EVERETT — Signs that his life would be a battle with mental illness began when Paul Williams was a student at the University of Washington.
Over the years, Williams was hospitalized, medicated and diagnosed with bipolar disorder. He regularly saw a psychiatrist. His last visit was in April 2009 and his doctor reported that Williams seemed to be doing well.
Two months later Williams was arrested for murder. He was accused of killing Shirley Freeman, 73, of Marysville. Williams told police he had thoughts that he had to kill Freeman or face eternity in hell, according to court records. He had stopped taking his medication.
“This was a horrific crime. Shirley Freeman was murdered in her own home by a young man she considered her friend,” Snohomish County deputy prosecutor Craig Matheson said.
A judge on Thursday sentenced Williams to 22 years in prison for the June 2, 2009, slaying. Williams pleaded guilty in May to first-degree murder with a deadly weapon.
Snohomish County Superior Court Judge Larry McKeeman gave Williams, 34, a low-end sentence. The judge explained that he had to balance the defendant’s “monstrous” actions with his mental illness, which obviously factored into the murder.

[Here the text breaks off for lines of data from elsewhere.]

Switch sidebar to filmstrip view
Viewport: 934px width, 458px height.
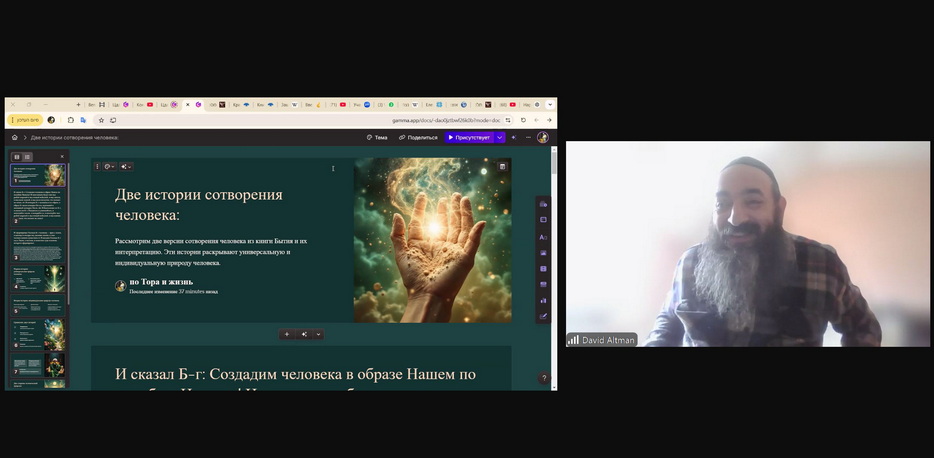[x=17, y=157]
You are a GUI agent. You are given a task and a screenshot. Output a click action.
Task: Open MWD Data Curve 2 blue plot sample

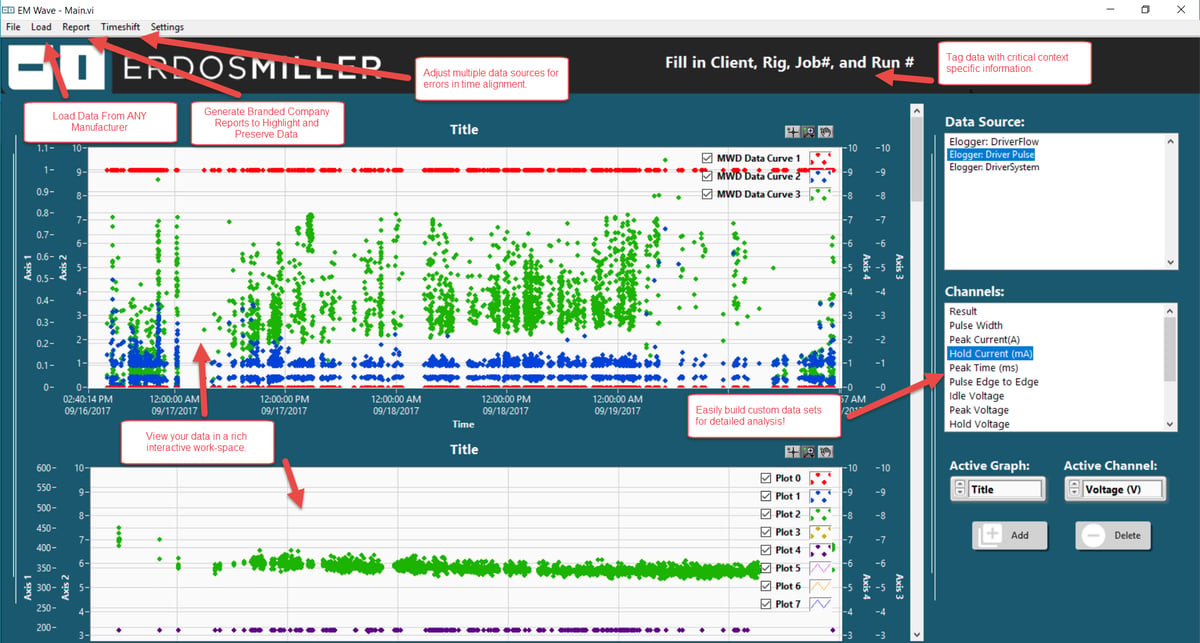pos(820,176)
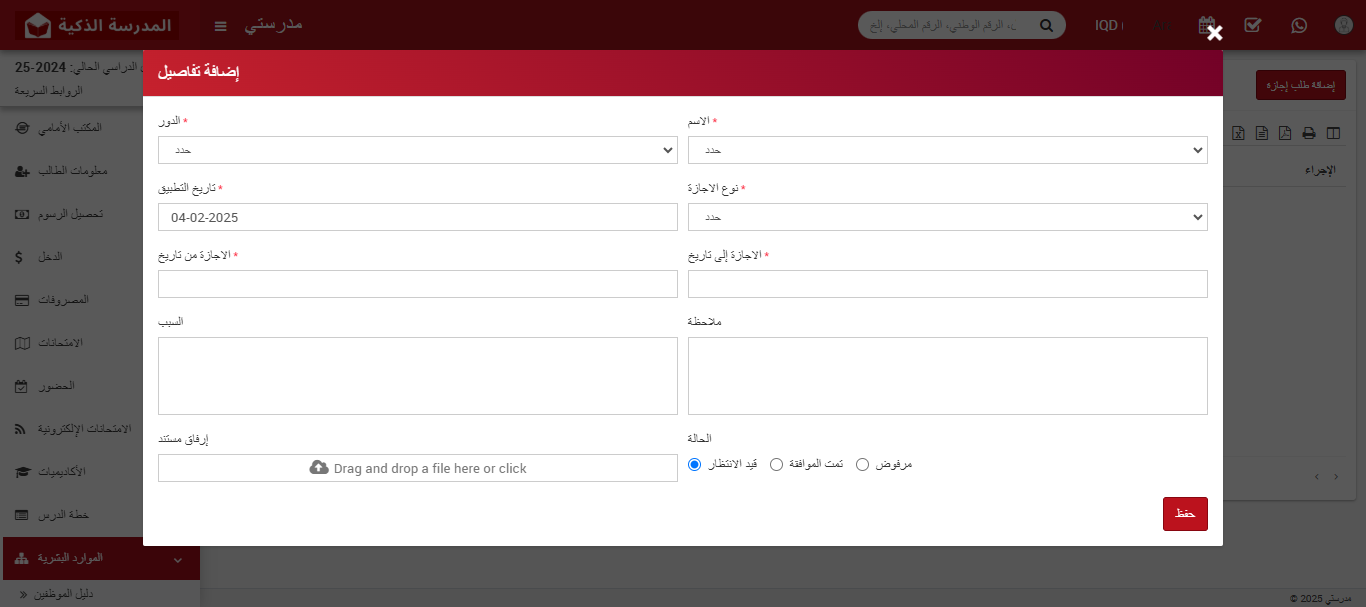
Task: Open the الاسم dropdown list
Action: pyautogui.click(x=947, y=150)
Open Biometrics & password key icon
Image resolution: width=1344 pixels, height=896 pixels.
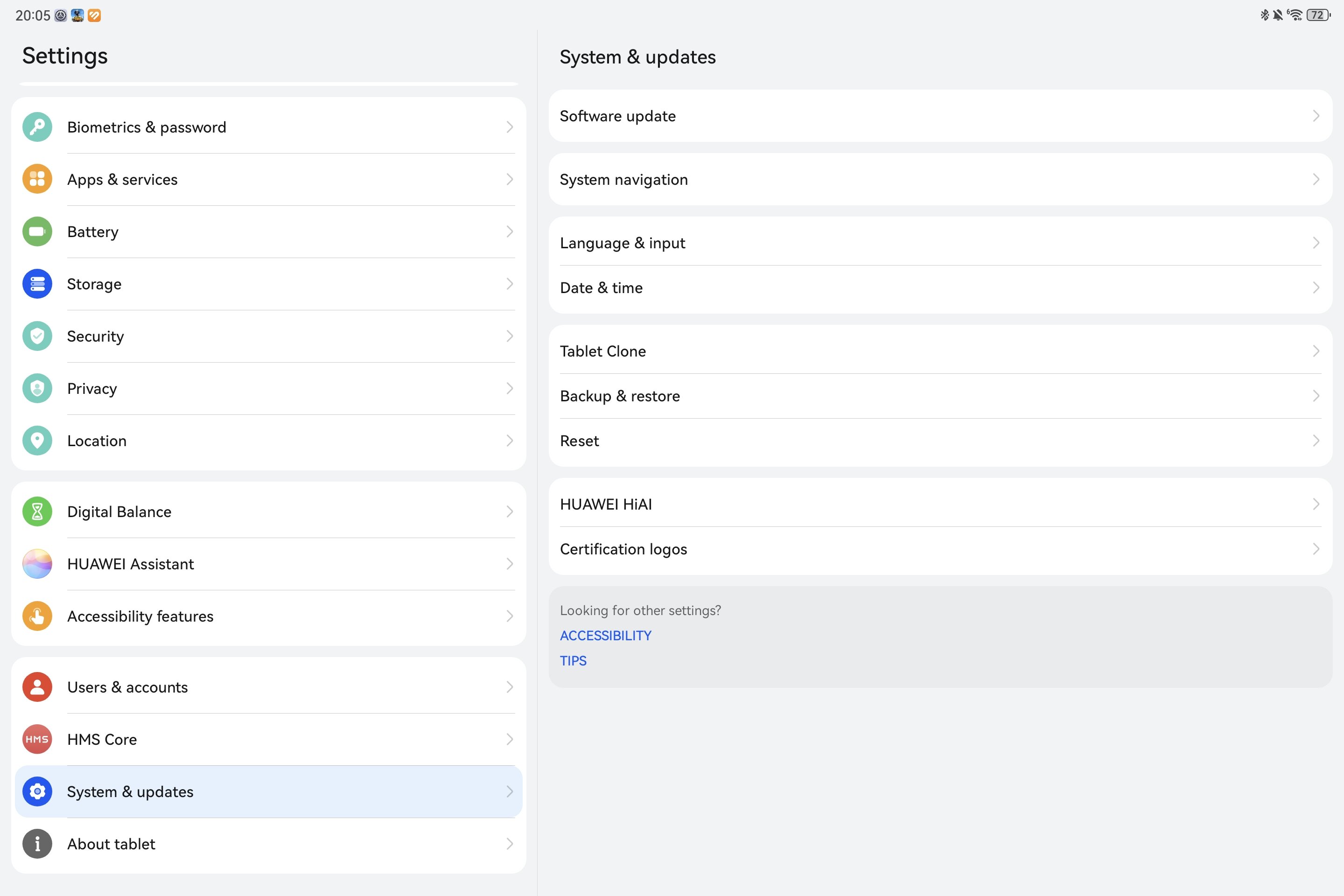(37, 127)
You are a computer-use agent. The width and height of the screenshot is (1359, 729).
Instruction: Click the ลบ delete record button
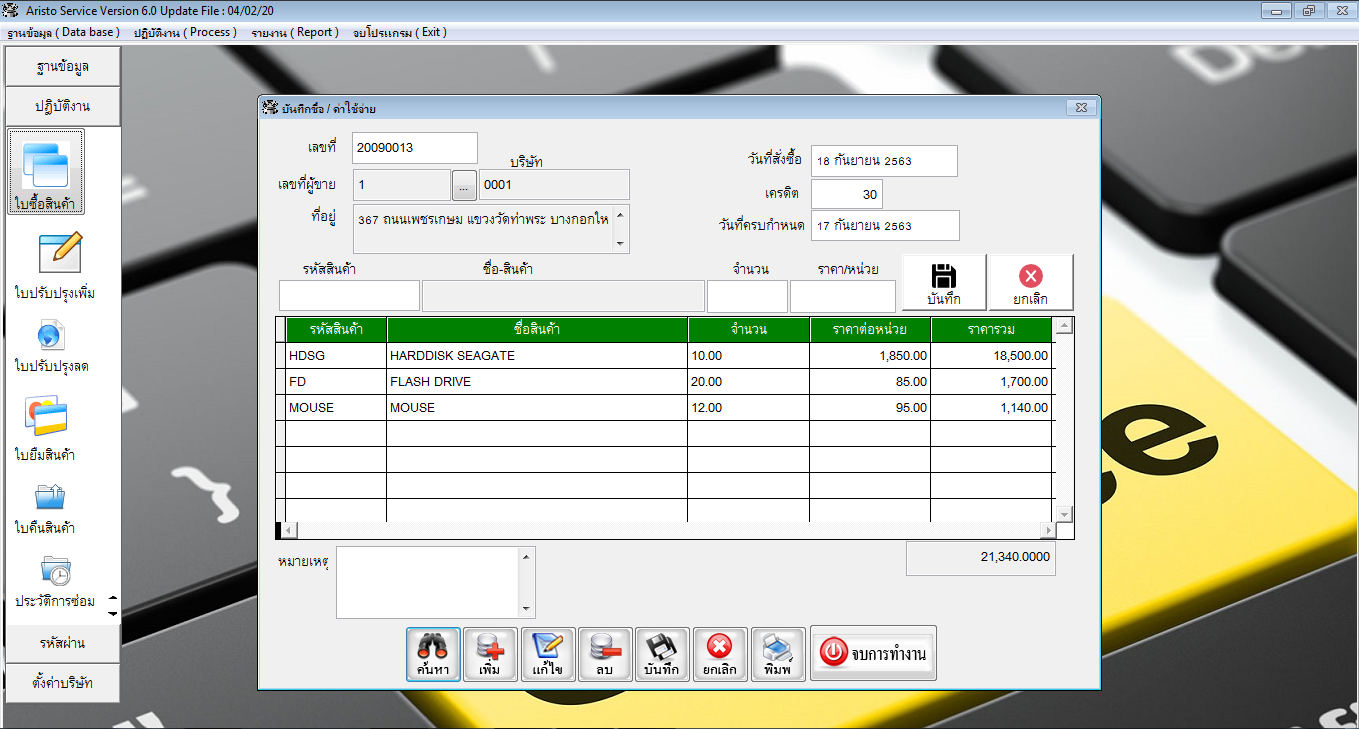[605, 655]
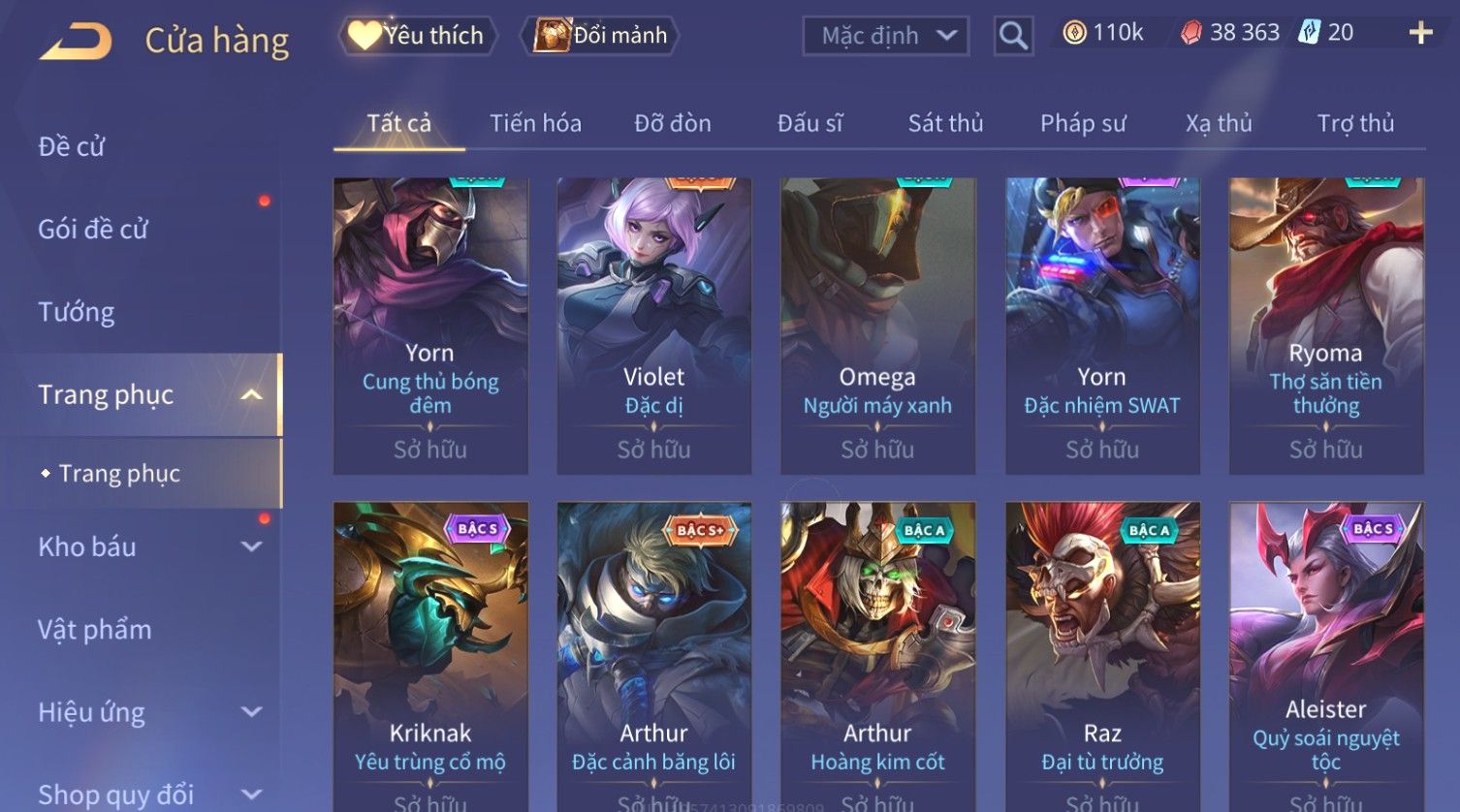This screenshot has width=1460, height=812.
Task: Click the red gem 38 363 icon
Action: click(1191, 33)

McKeeman said he also understood why Freeman’s family requested the maximum sentence under the law.
“I feel obligated to society to do the best I can to make sure he is locked up so no other family suffers the way we have,” Freeman’s oldest son said. “There is no malice. All the vengeance in the world will never bring my mother back.”
Williams had no previous criminal history.
State doctors determined that Williams was able to assist in his own defense and found him competent to stand trial.
Williams didn’t want to take the case to trial or pursue an insanity defense, his attorney Neal Friedman said Thursday. This is a case that highlights a breakdown in the criminal justice system for mentally ill offenders, Friedman said.
Williams didn’t quite meet the standards for a claim of insanity at the time of the offense based on criteria of an “archaic test,” the public defender said.
“This is one of those moments that I can’t help but feel that the criminal justice system is broken because we are warehousing an individual in a general prison population for an incredibly long time when he committed his crime while clearly mentally ill,” Friedman wrote in court papers.
Williams apologized to Freeman’s family on Thursday.
Freeman lived next door to Williams’ parents. The day before her death the police were called after Freeman and Williams’ mother got into a dispute about barking dogs.
The officer talked to both women and told them to work things out. Williams was there during the argument but wasn’t involved in the dispute. Williams’ mother told her son the argument didn’t concern him and he should stay out of it.
Williams told police he had thoughts of killing Freeman for a couple of days, came up with a plan and acted on it, court papers said.
He went to Freeman’s home June 1 and watched television with her. He returned to his parents’ home the next morning, had coffee with his mother, took a knife from the kitchen and went to Freeman’s house and attacked her, Matheson wrote.
He drove to his apartment, cleaned up and returned to his parents’ home, where he told his mother that he’d killed her neighbor.